Hayek quer definir objectivos pequenos para resolver os grandes problemas destes aparelhos. Numa entrevistaà Bloomberg na sede da Omega na Suíça – uma das 18 marcas de relógios produzidas pelo grupo Swatch –, o director informa que o sistema operativo a ser desenvolvido pelo CSEM, que se especializa na miniaturização de aparelhos electrónicos, poderá ser adquirido por terceiros. Segundo Hayek, a Swatch já terá recebido perto de uma centena de pedidos de informação sobre o sistema operativo deste o comunicado original. A maioria vem de pequenas empresas de aplicações de Silicon Valley, nos EUA, que não querem depender apenas dos sistemas operativos do Google e da Apple.

A aposta da Swatch chega no segundo ano consecutivo em que a empresa regista uma descida, com o valor das vendas a cair cerca de 11%, segundo o relatório anual de 2016 da marca. A tendência tem afectado os fabricantes de relógios suíços em geral: de acordo com o relatório de Janeiro deste ano da Indústria de Relojoaria Suíça, as exportações destes relógios diminuiram 6,2% em relação ao mês anterior.
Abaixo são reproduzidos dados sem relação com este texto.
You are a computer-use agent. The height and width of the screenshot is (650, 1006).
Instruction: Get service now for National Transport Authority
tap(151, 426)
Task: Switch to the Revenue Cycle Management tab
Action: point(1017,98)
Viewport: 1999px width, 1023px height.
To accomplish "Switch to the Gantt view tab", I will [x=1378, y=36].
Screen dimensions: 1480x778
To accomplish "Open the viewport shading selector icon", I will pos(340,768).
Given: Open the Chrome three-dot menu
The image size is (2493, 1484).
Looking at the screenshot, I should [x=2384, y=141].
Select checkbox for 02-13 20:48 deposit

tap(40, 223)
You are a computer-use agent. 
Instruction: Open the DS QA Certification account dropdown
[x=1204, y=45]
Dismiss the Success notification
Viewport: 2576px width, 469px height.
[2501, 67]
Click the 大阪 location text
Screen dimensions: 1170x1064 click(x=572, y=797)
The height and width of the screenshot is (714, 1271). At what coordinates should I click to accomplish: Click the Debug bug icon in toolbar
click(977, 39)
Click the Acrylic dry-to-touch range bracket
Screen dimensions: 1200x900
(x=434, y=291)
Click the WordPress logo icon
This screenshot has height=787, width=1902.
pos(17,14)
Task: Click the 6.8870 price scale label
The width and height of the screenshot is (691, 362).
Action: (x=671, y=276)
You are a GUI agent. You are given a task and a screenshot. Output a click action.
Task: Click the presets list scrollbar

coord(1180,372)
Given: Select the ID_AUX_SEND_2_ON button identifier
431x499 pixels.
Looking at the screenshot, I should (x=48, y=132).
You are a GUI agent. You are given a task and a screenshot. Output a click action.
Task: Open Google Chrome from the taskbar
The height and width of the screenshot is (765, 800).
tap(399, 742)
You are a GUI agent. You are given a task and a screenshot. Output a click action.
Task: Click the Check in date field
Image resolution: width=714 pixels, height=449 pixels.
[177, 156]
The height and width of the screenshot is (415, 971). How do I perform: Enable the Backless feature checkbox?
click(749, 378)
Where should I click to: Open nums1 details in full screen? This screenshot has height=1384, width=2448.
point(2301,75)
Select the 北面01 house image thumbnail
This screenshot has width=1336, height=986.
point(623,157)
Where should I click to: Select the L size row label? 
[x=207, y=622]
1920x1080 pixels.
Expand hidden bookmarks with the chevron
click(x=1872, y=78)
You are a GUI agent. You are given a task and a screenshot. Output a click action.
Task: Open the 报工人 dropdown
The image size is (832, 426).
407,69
Os valores começaram a decrescer em 2015, altura em que o valor das exportações da indústria de relojoaria foi de 21,5 mil milhões de francos (cerca de 20,5 mil milhões de euros), um valor 3,3% inferior ao ano anterior.

Porém, o mercado dos smartwatches também está a registar por um decréscimo no volume de vendas. De acordo com do analista de mercado IDC, no terceiro trimestre de 2016 apenas foram enviadas para o mercado 2,7 mil milhões de unidades, o que é um decréscimo de 51,6% face ao mesmo período de 2015, em que chegaram aos retalhistas 5,6 milhões de smartphones (o envio de aparelhos para os retalhistas é visto como um indicador de vendas).

Porém, o analista do IDC Ramon LLamas acentua que os valores podem estar relacionados com o agendamento das vendas dos produtos novos pelas marcas. Por exemplo, a segunda geração do smartphone da Apple – que lidera o pódio das marcas de smartwatches mais vendidas – apenas foi lançado nas últimas duas semanas do terceiro trimestre de 2016.

“A Apple revelou o novo look do relógio watchOS, mas o aparelho apenas ficou disponível no final do mês de Setembro. A decisão do Google de adiar o lançamento do Android Wear 2.0 também teve repercussões para os fabricantes que tiveram de decidir se haviam de lançar os aparelhos antes ou depois do período das férias,” explica Llamas em comunicado.